In-form polymerization: Define Nq (I) = {vj ∣ ∀ vj ∈ Vq Sunday afternoon (HHT) ij > 0} N_q (I) = \ {v_j | \ forall v_j \ in V_q \ wedge (HH) ^ T _ {ij} > 0 \} Nq (I) = {vj ∣ ∀ vj ∈ Vq Sunday afternoon (HHT) ij > 0} for the form For the neighbor node set of QQQ to viv_ivi, HHH is the association matrix. Nq(I)N_q(I) The importance of each node in Nq(I) to the target node viv_ivi can be measured by the attention mechanism, namely a⃗q∈R2dq ‘×1\vec{a}_q \in \mathbb{R}^{2d’_q \times 1}a q∈R2dq’ ×1, Can be calculated as:

Finally, for all adjacent nodes viv_ivi of form -q, the inter-formal aggregation result is:

σ(⋅)\sigma(\cdot)σ(⋅) is the sigmoid function.

In the figure below you can see that nodes of the same color (of the same form) are aggregated into a particular double circle feature point on the new space.

  • Inter-form aggregation: Learn the relationships between forms and aggregate all adjacent ones into a target space.

Given the result of aggregation between forms {si1, Si2… , siM ˉ}, siq ∈ Rdq ‘\ {s_i ^ 1 and s_i ^ 2,… ,s^{\bar{M}}_i\},s_i^q \in \mathbb{R}^{d’_q}{si1,si2,… SiM ˉ}, SIq ∈Rdq ‘, the importance of the formal -q neighbors to the formal -P goal can be calculated by the attention mechanism, BP ∈R2dp ‘×1b_p \in \mathbb{R}^{2d’_p \times 1} BP ∈R2dp’ ×1, the calculated attention coefficient is:

Vqp∈Rdp ‘×dq’ V_{qp} \in \mathbb{R}^{d’_p \times d’_q}Vqp∈Rdp ‘×dq’ is a space-to-space conversion from form -q to form -p.

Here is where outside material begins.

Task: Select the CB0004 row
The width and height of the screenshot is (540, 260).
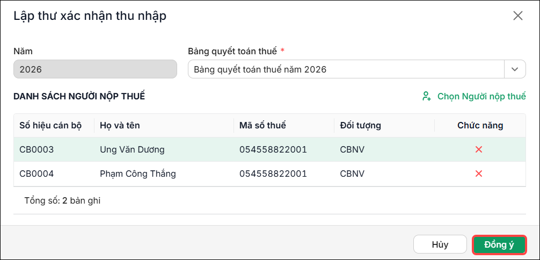Action: (x=269, y=174)

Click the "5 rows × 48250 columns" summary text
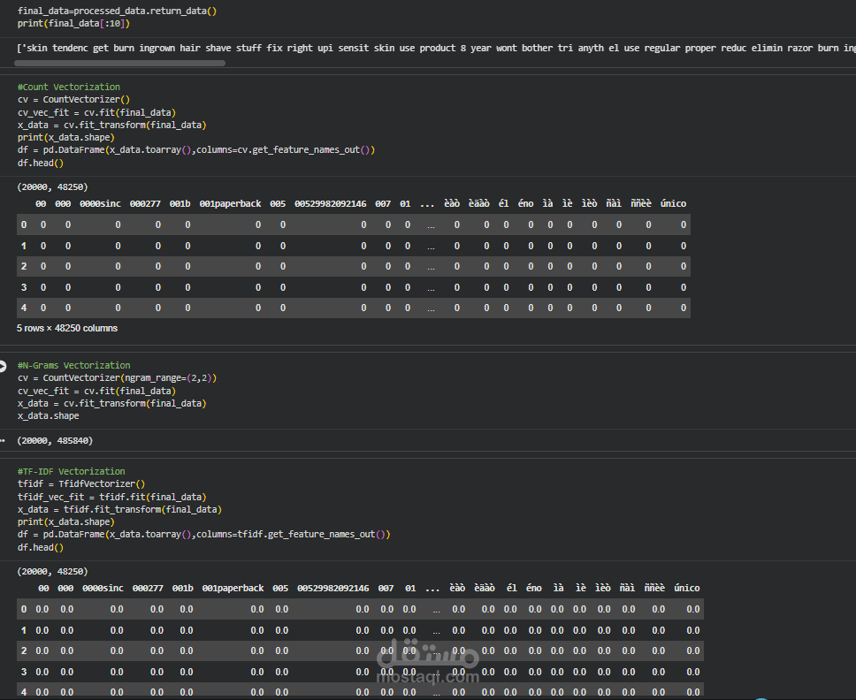tap(67, 329)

Finally, the embedding of target node VIv_IVi can be obtained as follows:

The pseudo-codes of HGMF are as follows:

The experiment

Focus on data sets and experimental environments.

The data set

  1. ModelNet40:3D CAD data set
  2. NTU: 3D data sets
  3. IEMOCAP: Recorded conversation video data set

Compare the model

Inductive multimodal fusion model

  1. Concat, Tensor Fusion Network(TFN)
  2. Low-rank Fusion Network (LFM)
  3. Multitask Multimodal Learning (MTL)

The transformation model

  1. Hypergraph Neural Network (HGNN)

The experimental setup

All benchmarks and HGMF proposed in this article are implemented using python3.